The results from the Sleep Lab indicated that I do not have Sleep Apnea – I already knew that. However, when I am in R.E.M. sleep my oxygen levels drop into the 80s which is lower than normal. Not scary lower than normal, but enough to want to keep an eye on. They said I could benefit from using a bi-pap machine at night, but agreed to see if my Myozyme treatments would help my overnight breathing improve first. Come on Myozyme! I will be rechecked in 3 months but I’ll only have to wear the pulse-ox on my finger overnight and at home.

I had my second Myozyme infusion on Monday, April 12 and that went well – no adverse reaction and the IV went in smoothly and left no bruise. They only had to monitor me for one hour after the infusion instead of two, but it was still an all day ordeal. Dr. Byrne said that the third and fourth infusions are the ones to watch because if I’m going to have a reaction it would likely happen at that time. My third infusion is scheduled for April 26 and then every other Monday after that – barring any further production problems at Genzyme.
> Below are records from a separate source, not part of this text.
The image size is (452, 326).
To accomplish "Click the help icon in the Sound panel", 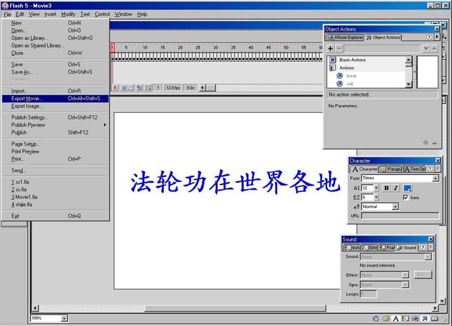I will tap(423, 248).
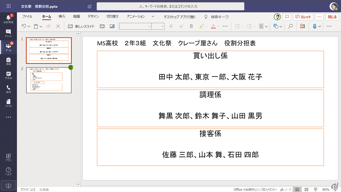Click the slide layout icon
Image resolution: width=341 pixels, height=192 pixels.
coord(102,26)
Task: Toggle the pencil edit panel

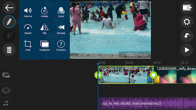Action: click(9, 22)
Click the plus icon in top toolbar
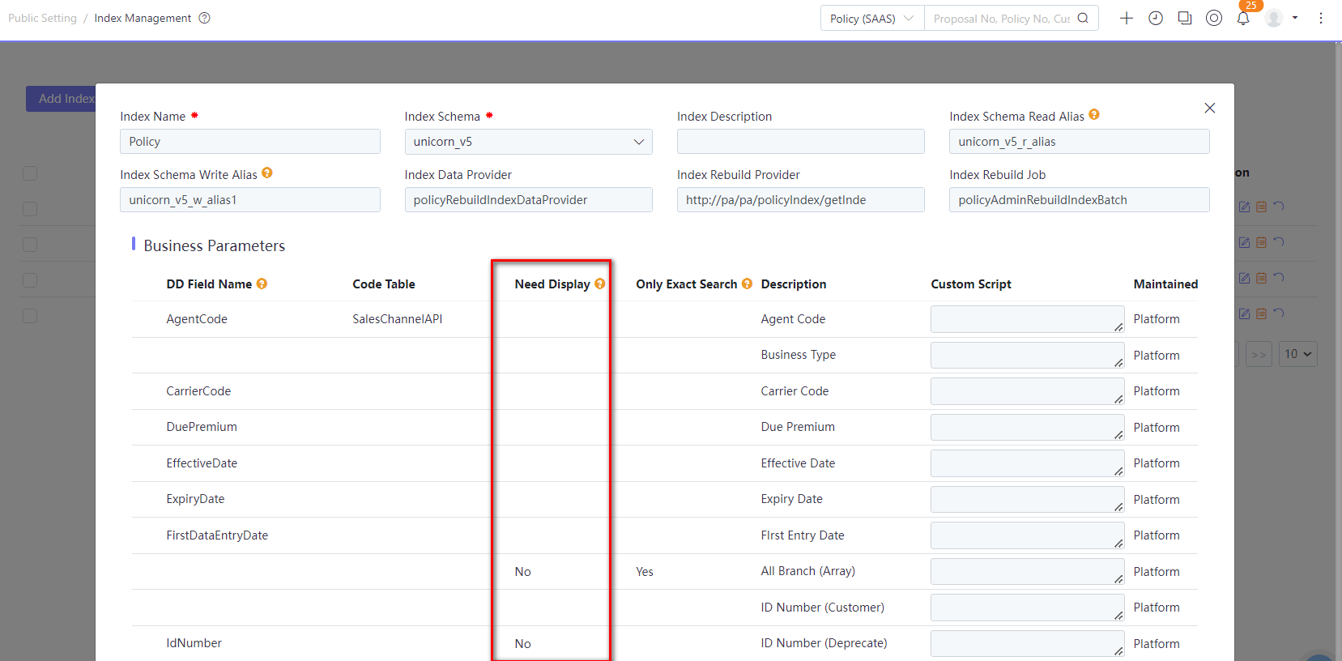This screenshot has width=1342, height=661. [1126, 18]
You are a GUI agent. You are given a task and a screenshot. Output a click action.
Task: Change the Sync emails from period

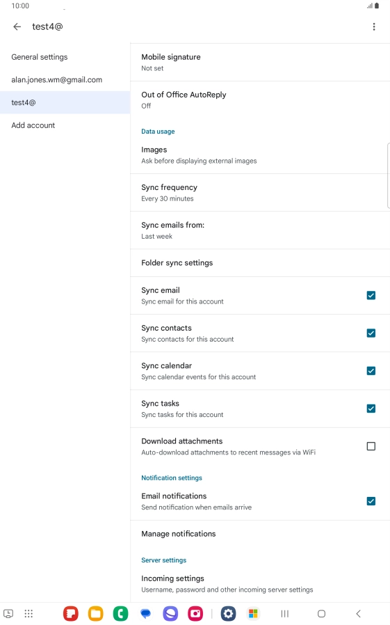coord(260,230)

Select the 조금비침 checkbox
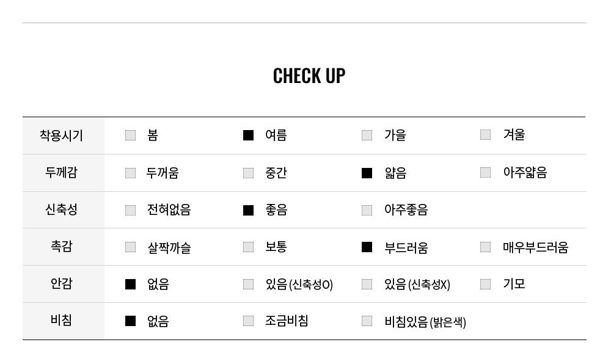coord(248,321)

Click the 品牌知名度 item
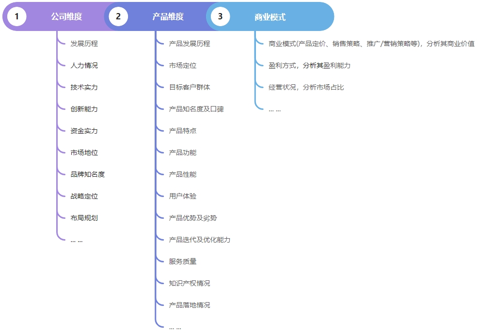point(87,174)
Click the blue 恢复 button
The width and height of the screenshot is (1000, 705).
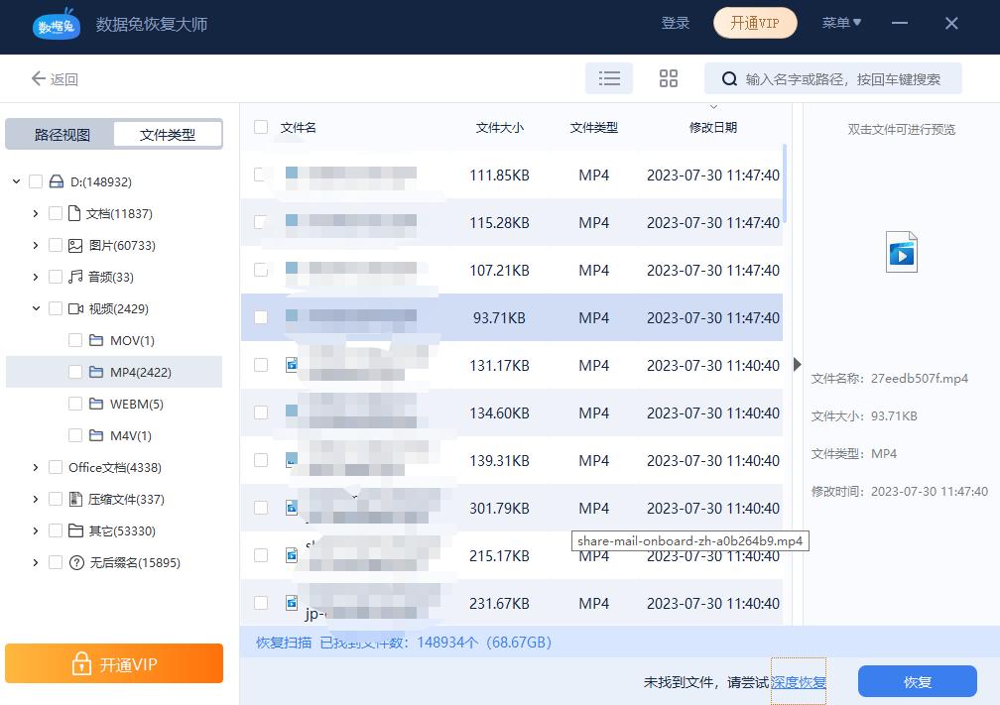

No Infusion This Week and Other Quick Updates

My second infusion was cancelled. One of the nurses running the study called and told me that Genzyme was having a production problem, and Myozyme was on back order. So they cancelled my March 29 appointment, but I’m still scheduled for April 12.

I head back to Mayo on April 9th to meet with the pulmonary specialist, the physical therapist, and I will stay overnight in the sleep lab.

Genzyme is hosting a local meeting/dinner on April 11 which I plan to attend. Genzyme representatives, doctors and patients have been invited. I am pretty sure my study doctor, Dr. Barry Byrne, is planning on attending.

April 9-12 will be a busy couple of days for me and I’m sure I’ll have more to report after all is said and done.

The First Infusion

My first Myozyme infusion went really, really well. I didn’t even get a bruise from the IV. It was just an extremely long day.I had to arrive early in order to take a pregnancy test as they won’t administer the drug to anyone who is pregnant because they don’t know what the risks are to a fetus. So after we finally got the test results the pharmacy could then prepare the Myozyme. It takes an hour to mix and because of the expense they have to shut down the entire pharmacy during this time. The IV bag of Myozyme arrived to the infusion center around noon where they had already inserted my IV and had kept my vein open with saline while we waited for it to arrive. They hooked me up to the Myozyme and the actual infusion was complete in 4 hours. They took my vitals every 30 minutes and my blood pressure and temperature remained consistent throughout. I didn’t feel a thing. The Myozyme was not cool or hot coming through the IV, it didn’t feel any different than the saline. It looked light blue coming through the tubing, they could have been infusing me with blue Gatorade for all I knew. After the infusion was complete they flushed the tubing with more saline to ensure I received all of the Myozyme and then I was monitored for two hours to make sure I didn’t have any adverse reactions.

Next time it shouldn’t be such a long day as they won’t have do a pregnancy test and they won’t have to monitor me for two hours after the infusion. My next infusion is scheduled for March 29 (and theoretically every other Monday after that).